How do you design explainability in Complex Systems?

AI has become a driving force in software from personalised recommendations to critical decisions in healthcare and finance. This creates a challenge for users: how do we ensure that AI systems remain understandable and trustworthy to the people who use them?

There are a few ways you can help build trust in AI applications, or to be less generic, “Complex Systems”. Here, I want to talk about explainability. By designing AI or complex systems that can clearly communicate their processes and decisions, we empower users, foster trust, and pave the way for ethical AI practices. In this post, we’ll explore how explainability can be designed into AI systems, drawing on insights from Google’s People + AI Research (PAIR) team.

IBM have labelled it as XAI: Explainable Artificial Intelligence.

What Is Explainability in AI?

At its core, explainability refers to the ability of an AI system to provide the user information into how it works and why it produces specific outputs. The goal: build trust. It answers questions like:

  • “Why did the AI flag this transaction as fraudulent?”
  • “How has the system come up with this forecast?”

I propose explainability can take two forms:

  1. Global explainability: Explains how the entire model operates (e.g., “This algorithm prioritises X factors”). An overview, with detail in parts.
  2. Local explainability: Clarifies why a specific decision was made (e.g., “This decision was influenced by factors A, B, and C”). Attached to specific outputs.

These explanations aren’t just technical necessities—they’re essential for fostering trust in AI systems. Imagine a self-driving car making a sudden stop. Without an explanation, users might mistrust the system. But if the car can explain that it detected an obstacle, trust can be preserved.

Trust is essential. What makes you trust technology like your car? People + AI Guidebook suggests it is ability (competence to get the job done); reliability (how consistent it is in its ability); and benevolence (is the system out for good)

Human-Centered Design Principles for Explainability

Designing for explainability isn’t just a technical challenge – it’s a human-centered one. Google’s PAIR team emphasizes the importance of crafting explanations that resonate with the people who interact with AI systems. Here are some key principles:

1. Transparency

People don’t need to understand how AI systems work, but they might want to try and understand how it got to an output. Transparency might involve explaining which factors influenced a decision or visualising how data flows through a model. You should show the underlying data easily and clearly. How does it get transformed? What alternatives have been considered? When was this model last edited? By who?

If you are presenting metrics, show a breakdown. What is this number made up of? Stacked bar charts are great for this. Users also can be reassured by seeing the data in tabular format as well. This generally leads onto the question… “Can I have a download to Excel button?”. But hey, why not. If it would let them interrogate the data themselves, go for it.

Have a look at these charts: stacked bar chart on the left to show a breakdown of a bigger number, and waterfall on the right to show how maybe a single number was calculated.

Another thought to show reliability is to show past predictions. Let the user scroll back to past outputs, and overlay what actually happened. Add event data to show what’s changed or happened since.

2. User Control – dynamic interactivity

Good design allows users to interact with the system and seek deeper explanations. For example, a user might want to adjust the weight of certain factors to see how it impacts recommendations. 

Feedback could be a way to get users interacting with a system, asking users to rate a prediction or outcome to help influence future model outputs.

Tieing user actions to responses right away can also help explain why things are happening. Have a look at this dynamic interaction example of savings planner Wealthlytics. The tool allows user to drag their retirement age and immediately see the result on their savings.

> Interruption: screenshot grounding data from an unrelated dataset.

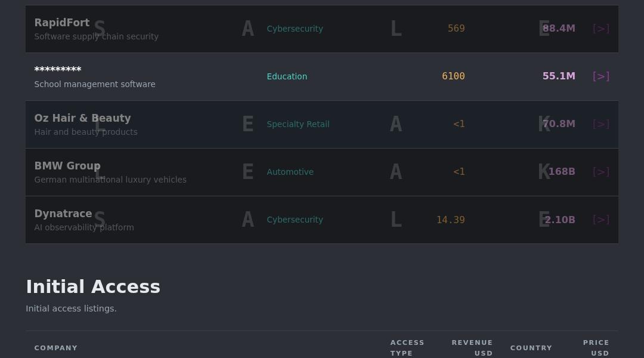Filter by Dynatrace's Cybersecurity tag
This screenshot has height=358, width=644.
coord(295,220)
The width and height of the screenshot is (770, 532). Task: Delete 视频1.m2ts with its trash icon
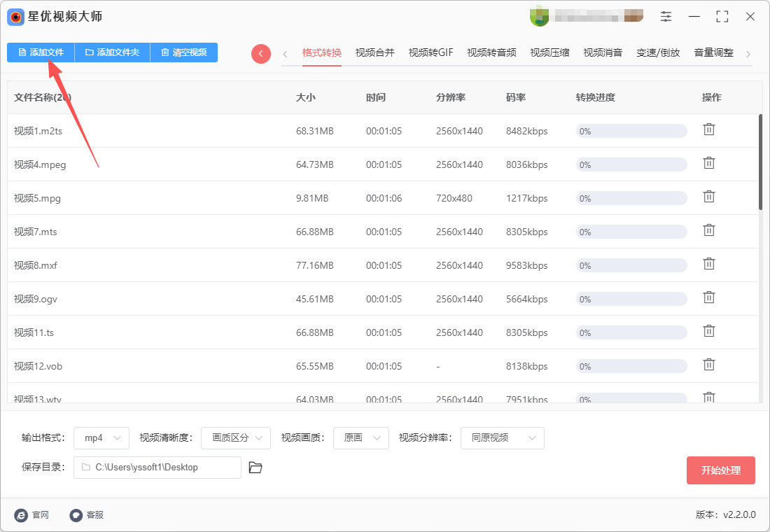(708, 130)
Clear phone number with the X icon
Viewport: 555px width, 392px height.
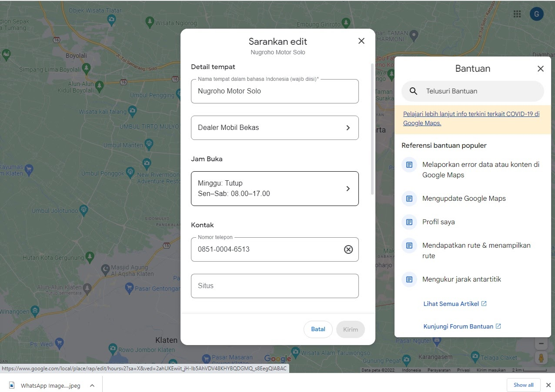pyautogui.click(x=348, y=249)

animation of dynamic interactivity

It may sound obvious, but tooltips and drilldowns are almost expected to users nowadays. Showing the breakdown at a point in time will allow the user to interrogate the numbers themselves and count forward. Have a look at how Wealthlytics shows tooltips and the breakdown of a top level number into its subsequent components:

3. Appropriateness

Explanations must be tailored to the user’s knowledge level. A data scientist might prefer confidence intervals, while a lay-user needs plain-language explanations and a chart type they recognise. Not all users will want to see a complex system diagram. There are also different levels of confidence display to consider, e.g. a simple percentage vs a categorised traffic light system.

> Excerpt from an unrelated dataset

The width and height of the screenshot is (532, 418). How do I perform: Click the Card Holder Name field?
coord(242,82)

These principles align with broader UX/UI design best practices, such as prioritising clarity and reducing cognitive overload.

Explaining outputs at the point of delivery is key here. However to get there, onboarding and marketing materials around the product build up to this point.

All of these tactics can help build and maintain trust.

Designing for Different User Types

Different users have different needs – you have to consider who you are designing for and what they need from explainability:

End Users: For everyday users, simplicity is key. For instance, a credit scoring app might show: “Your loan application was denied because your credit score is too low.”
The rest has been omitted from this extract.